MovableType can get you listed on weblogs.com, but it doesn’t do it by default. If you want to ping weblogs.com whenever your weblog changes, log in to your blog, then click “Manage blog”, then “Blog Config”, then “Preferences”. Scroll down to the checkbox that says “Notify weblogs.com of updates”, and check it.
Another page of weblogs.com, the top 100, analyzes the links on the home pages of weblogs that ping it. Since the home page of a weblog generally points to the home page of the tool that created it (many tools require this), this serves as an unofficial way to compare weblog tool popularity. The statistics are skewed by the fact that some weblog tools (Radio) ping weblogs.com by default, while others (MovableType) do not, but even so, MovableType weblogs are in a dead heat with Radio for pings.

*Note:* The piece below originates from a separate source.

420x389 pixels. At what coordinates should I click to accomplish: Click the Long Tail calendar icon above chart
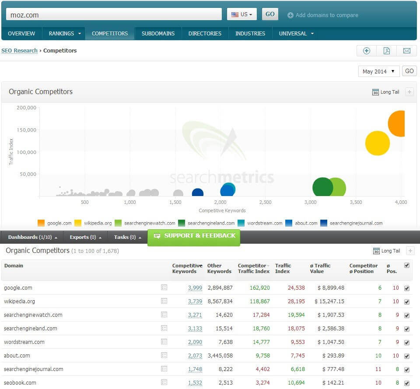(x=375, y=92)
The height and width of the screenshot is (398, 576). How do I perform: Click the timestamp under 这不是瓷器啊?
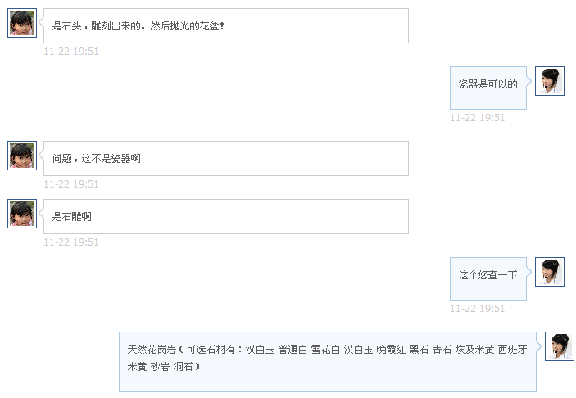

Today it lists 88 pings from Radio weblogs, 87 from MovableType (79 link to movabletype.org, another 8 link to the common misspelling moveabletype.org with an extra “e”).
Other fun facts from today’s top-100 list:
Out of approximately 200 total weblogs, there are 16 weblogs that link to the XHTML namespace, meaning they use XHTML Strict. (All XHTML Strict documents must point to this namespace, and weblogs.com apparently considers that a link and tracks it.) About 8%.
It’s a safe bet that none of these are Radio weblogs, since Radio makes it virtually impossible to output XHTML. And Radio weblogs are about half the weblogs on the list, so that would mean that about 16% of weblogs that can be XHTML at all are XHTML Strict. (Later: Sjoerd Visscher clarifies: It’s true that Radio doesn’t help you to output XHTML
, but his Radio weblog is XHTML Strict. I stand corrected.)
MovableType’s default templates are XHTML Transitional, but they do not include any identifying links that would show up in this list. So all of these weblogs with XHTML namespace links are by people who cared enough to put them there. Including Sjoerd.
It would be interesting to meta-track weblogs.com’s top-100 list to see how these numbers grow or shrink over time. Will they be fads that spike and then fade, or will they get steady growth?
Finally, for those who don’t like weblogs.com for some reason, the cleverly-named blo.gs also tracks weblogs. It contains many (all?) of the weblogs listed on weblogs.com, plus a few others that it tracks manually. You can’t possibly read them all.